Not that it doesn’t have a few weak spots. This is no Rogue One, (the very late change in directors probably being to blame) and it shows the most when Solo is trying to connect all the preordained dots. Han’s love interest is supposed to be a femme fatale “survivor,” for instance, but comes off far too heavy on the femme and way too light on the fatale. We enter the movie knowing she’s going to betray him and leave him the cynical smuggler we find on Tatooine, but when she does it mostly fails to land—whether from lack of on-screen emphasis or poor acting, I don’t know. Part of the fault lies with Alden Ehrenreich, who tries his best but just can’t quite capture Harrison Ford’s ability to be scared out of his wits and way out of his depth, and still be gruffly charming. He mostly just comes off as lovable, and this movie never quite completes his journey to the grouchy side. Part of that may have been mandated to save room for a possible sequel, but if so, it was a bad move. Paul Bettany tries his best as a scarred crime lord but is never quite up to the looming threat of Jabba the Hutt. There’s also some brief weirdness with Lando Calrissian and his droid that I shall simply choose to ignore when this movie is mentioned. Like midichlorians. Also, I never heard a Wilhelm scream. And that is just sad. But moving on...
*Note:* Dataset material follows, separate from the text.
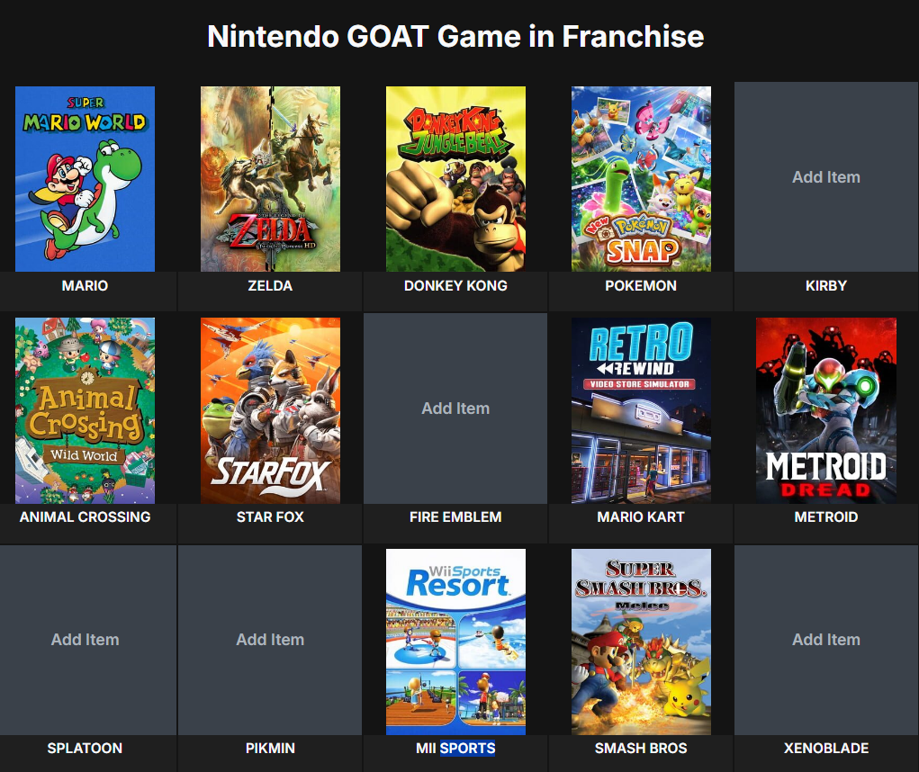Add an item to the Fire Emblem slot
Image resolution: width=919 pixels, height=772 pixels.
click(455, 408)
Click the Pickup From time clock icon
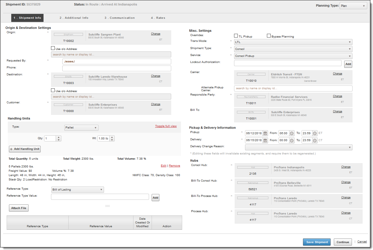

My favorite single moment was a cameo that probably utterly bemused and puzzled those who have only watched the movies, but filled in a huge lingering question for lovers of the Clone Wars animated series. Well done, Disney.
The final ranking? I’d own it and watch it again. A good 7/10 or so, above the prequels (and waaaaaay above The Last Jedi) but below Rogue One, Clone Wars/Rebels, and the OT.